In terms of the performance hit making people reach for pitchforks... say people like using 12 layers and they're at 6000x4000 instead... I'm guessing that about 250MB of that 400 is my painting, which means that 6000x4000 is maybe 1.5GB. That means you'd have to touch the entire file 12 times/second to saturate the memory bandwidth of a sandy bridge i7; and closer to every single screen refresh on a skylake/kaby lake. Also a skylake/kaby lake i7 gets ~250GFLOPS on Linpack, which means you have about 10,000 double precision floating point ops per pixel-second of that 6000x4000 file. That's a lot of compute room, and you can probably afford to drop a bomb here and there without enraging anyone. Also the solution to this issue will probably cost very little.

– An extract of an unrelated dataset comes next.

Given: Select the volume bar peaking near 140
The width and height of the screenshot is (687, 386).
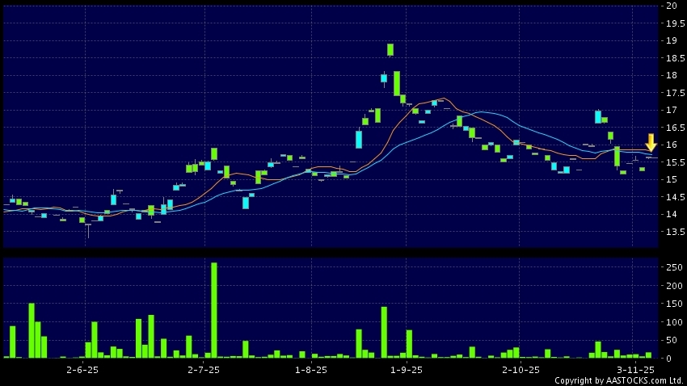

Also, NASA's computers wouldn't run ArtRage any more quickly than my desktop unless it was ported to parallelize properly (ie, OpenCL), in which case you'd get GPU acceleration on a normal desktop and performance would be a non-issue, because that would add another 100,000-500,000 flops per pixel-second and you'd be able to nuke things indiscriminately.
In that thread nekomata posted Andy says it's all 8-bit per channel with 16 for some colour blending operations, but there could still be some avoidable precision loss that would affect the output. Like even in a weighted average like x = (w1*v1 + w2*v2)/(w1+w2), where all those values are 8-bit, you'd actually want ((uint32_t)w1*v1 + w2*v2)/((uint16_t)w1+w2) because the numerator of the division will be 17-bit; with something more complicated it could be really easy to miss a spot and lose a bit of precision.
nekomata & DarkOwnt, I've found that sometimes doing the blend in more steps, and moving the hue of the midtone towards a complement of the colour that explodes out can sometimes get better results? Like, if you're mixing those browns you'd mix through a deliberate third tone that was between the two but slightly more green, and then maybe the red won't pop out. Alternately swearing and reworking sections.